The seven exonerations come a little more than a month after Foxx’s office moved to vacate convictions entered against 18 men arrested by Watts’ crew, bringing the total number of exonerees framed by Watts to 50, said Joshua Tepfer, an attorney with the Exoneration Project at the University of Chicago Law School, who has represented many of the Watts defendants. At a news conference after the brief court hearing Friday, Tepfer said the group has reviewed dozens more credible claims of frame-ups by Watts and officers under his command.
“I think the question we’ve all got to start asking now is, everybody here, ‘What’s next? Where’s the accountability?'” Tepfer said, standing in front of the seven exonerated people and another dozen defendants who on Friday were granted certificates of innocence. Those certificates allow them to have their criminal records purged of the false charges and pursue a payout from a state fund for the wrongfully convicted.

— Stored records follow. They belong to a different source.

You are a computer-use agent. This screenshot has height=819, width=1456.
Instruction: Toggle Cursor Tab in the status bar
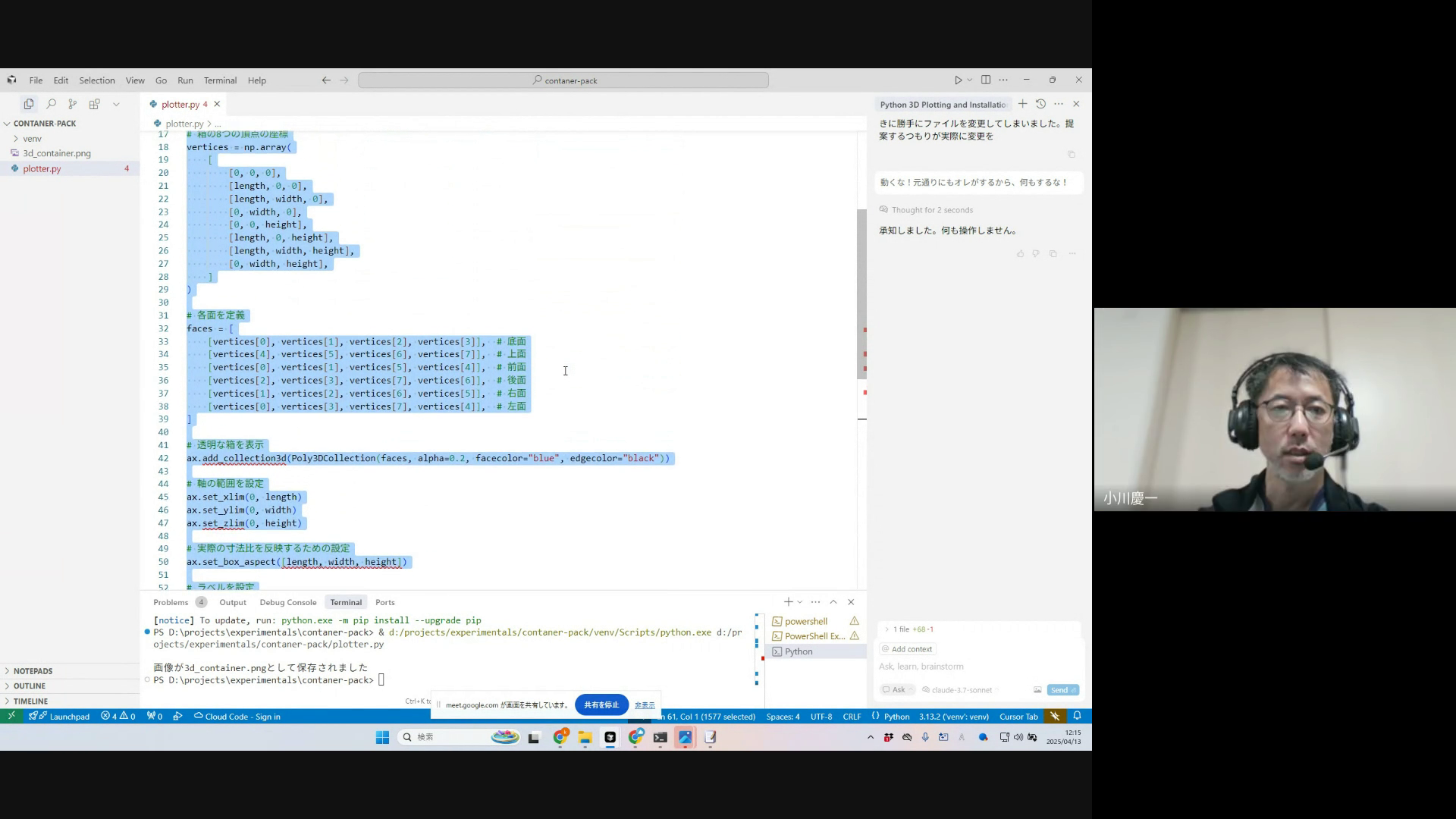[x=1018, y=717]
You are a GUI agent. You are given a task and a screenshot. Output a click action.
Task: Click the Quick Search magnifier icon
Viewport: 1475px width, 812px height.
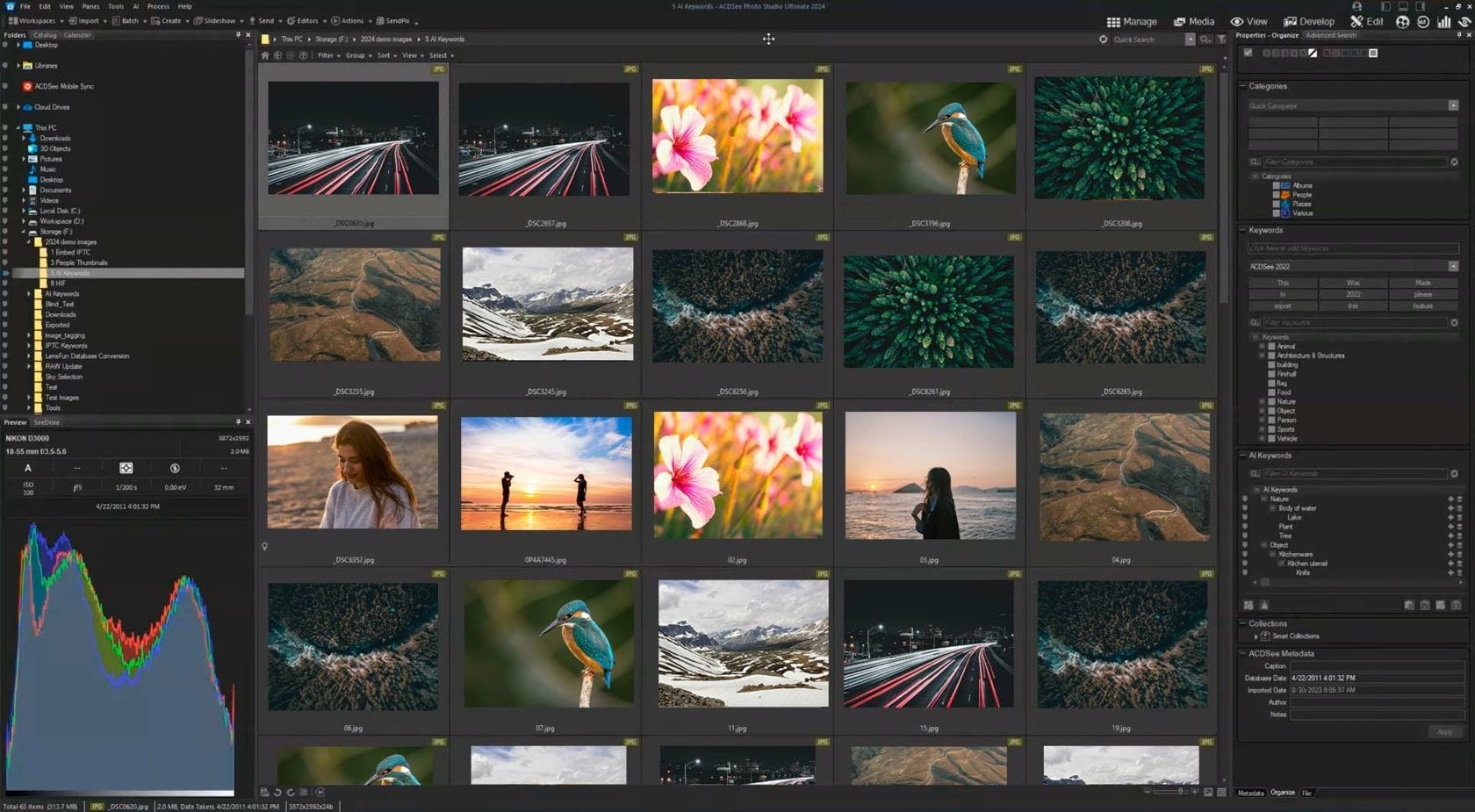(x=1206, y=40)
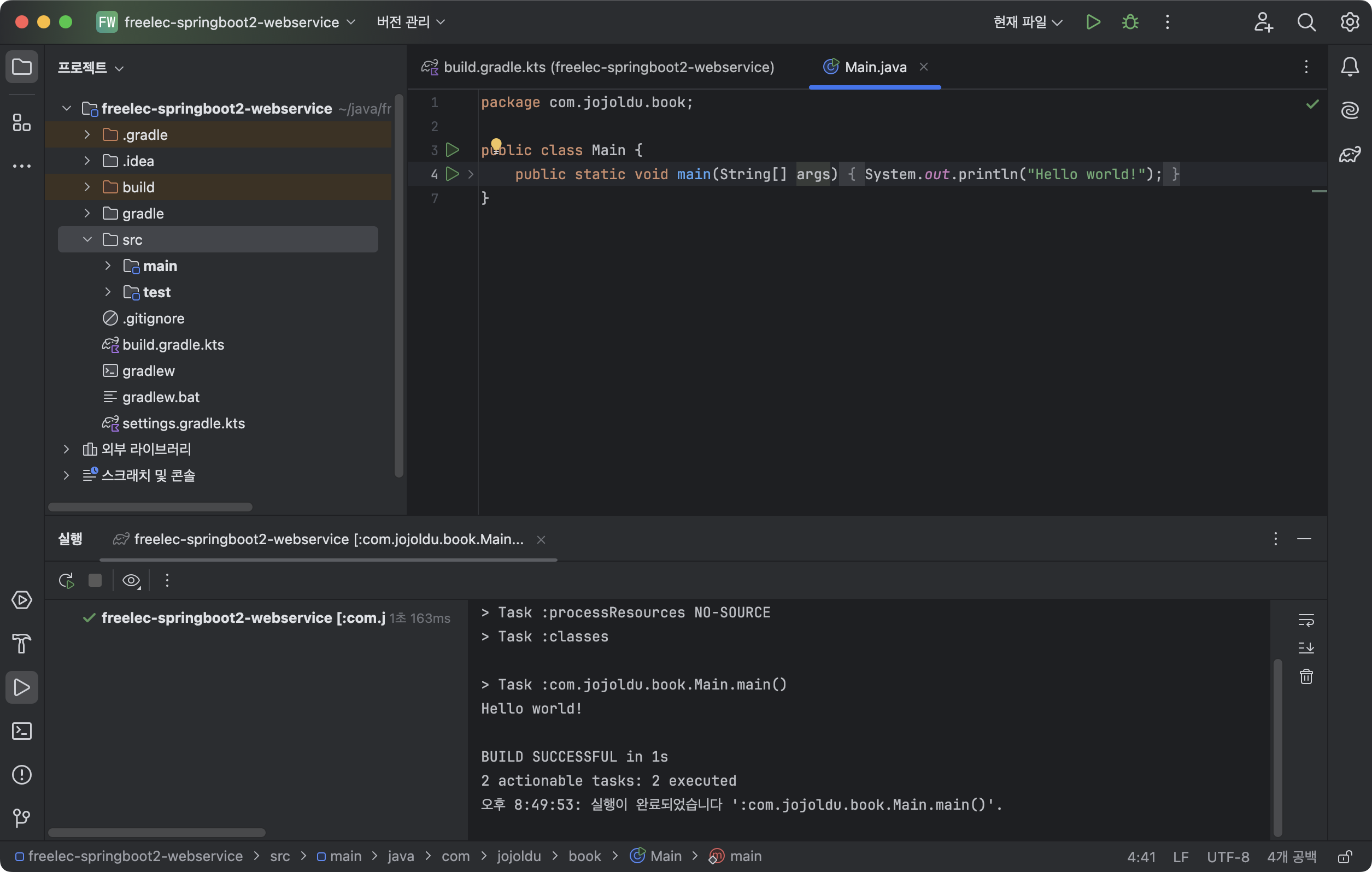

Police officials last year put a total of 15 officers tied to Watts’ crew on desk duty, and Foxx’s office has announced they would no longer call them as witnesses for any purpose, Tepfer noted.
Watts in 2012 pleaded guilty to stealing cash from an FBI informant and was sentenced to 22 months in prison. Fellow officer Kallatt Mohammed also pleaded guilty to charges. Prosecutors and Tepfer’s court filings have outlined how Watts and his fellow officers for nearly a decade shook down drug dealers and random residents of the now-demolished Ida B. Wells housing projects, typically demanding drugs or cash, and arresting those who refused.
Deon Willis twice was jailed on bogus arrests made by Watts’ team after refusing to pay bribes, getting a probation sentence on charges in 2002 and landing in prison for two years after a bogus 2008 arrest.
“We lived in an area where these police officers did what they wanted to for a very long time,” Willis said. “We had to come out of our hallways, our apartments, peeking out our doors making sure they weren’t riding on the street.”
Kenneth Hicks had prior convictions when he was stopped by Watts’ team as he went to visit an elderly relative near the Wells projects in 2007. The officers demanded information about drug sales in the neighborhood, and when Hicks had none to offer, they arrested him on drug charges that landed him in jail for 18 months. Hicks, who was working as custodian and maintenance man, said the false conviction and added jail time scarred him.
“If I did something, I will do the time,” Hicks said. “But you lock me up for something I didn’t do, when all I’m doing is out there trying to do right? That’s wrong.”